I saw something move among the vines, a black ripple that darted between rows, silent and dangerous. Slipping quietly on the wet earth, I moved out of the ring of lights circling the house and into the darker reaches beyond. It wasn’t as dark as I would have liked—the lightning had grown worse, flashing silver strobes across the landscape—but it was better than remaining silhouetted against the floodlit stucco, practically begging to be attacked.

The air quivered like something stretched beyond bearable tension as I slowly crossed the yard, closing in on whatever was hiding in the vines. These weren’t nearly as large as the venerable specimens in the arbor, which looked like the conquistadores themselves might have planted them. But they were mature enough to give decent cover. It wasn’t until I was almost on top of my prey that I realized what it was.

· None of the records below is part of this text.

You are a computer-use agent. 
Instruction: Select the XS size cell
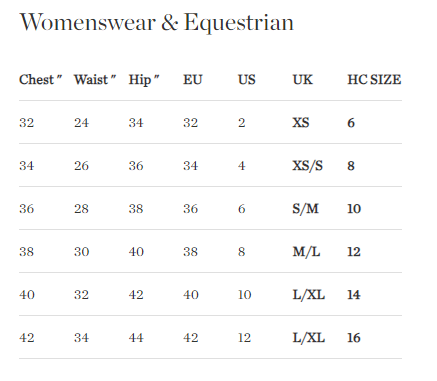pyautogui.click(x=301, y=123)
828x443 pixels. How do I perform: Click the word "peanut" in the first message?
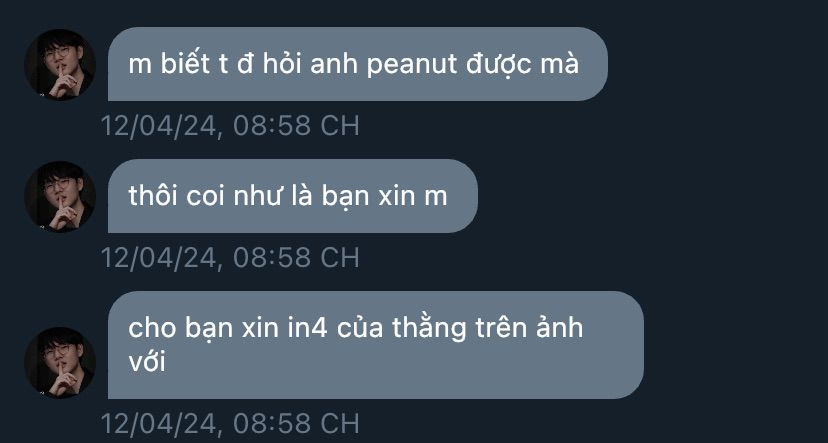411,65
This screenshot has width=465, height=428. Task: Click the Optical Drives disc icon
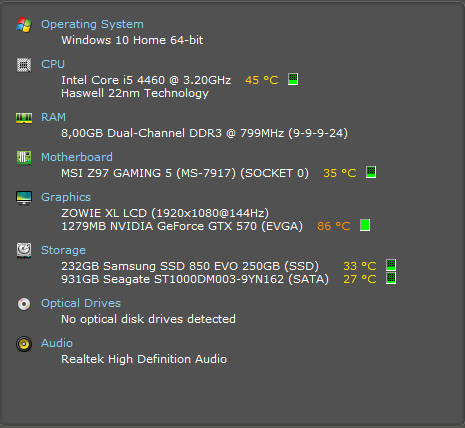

A figure stepped out of the vines, wreathed in shadow, its face only a pale smudge through sheets of rain. My hair was plastered to my skin, my tunic heavy and waterlogged, but around the newcomer a bright pennant of hair lifted on a gust of breeze. Eyes clear as water met mine. I gripped my sword tighter and thought some very rude things. Fey. Perfect, just perfect. Then the attack came, blindingly fast and unbelievably strong, and I didn’t have time to think at all.

My sword was struck aside in the first rush, and went spinning off across the vineyard. It had to have gone fifty yards, and in the dark among the dense planting, I’d never find it. Something slashed through my sleeve and I jumped back, behind a vine that suddenly leapt off its row to slither around my feet, dumping me in the mud. I rolled aside and something silver flashed down, quick as the lightning and just as deadly, missing me by maybe a millimeter.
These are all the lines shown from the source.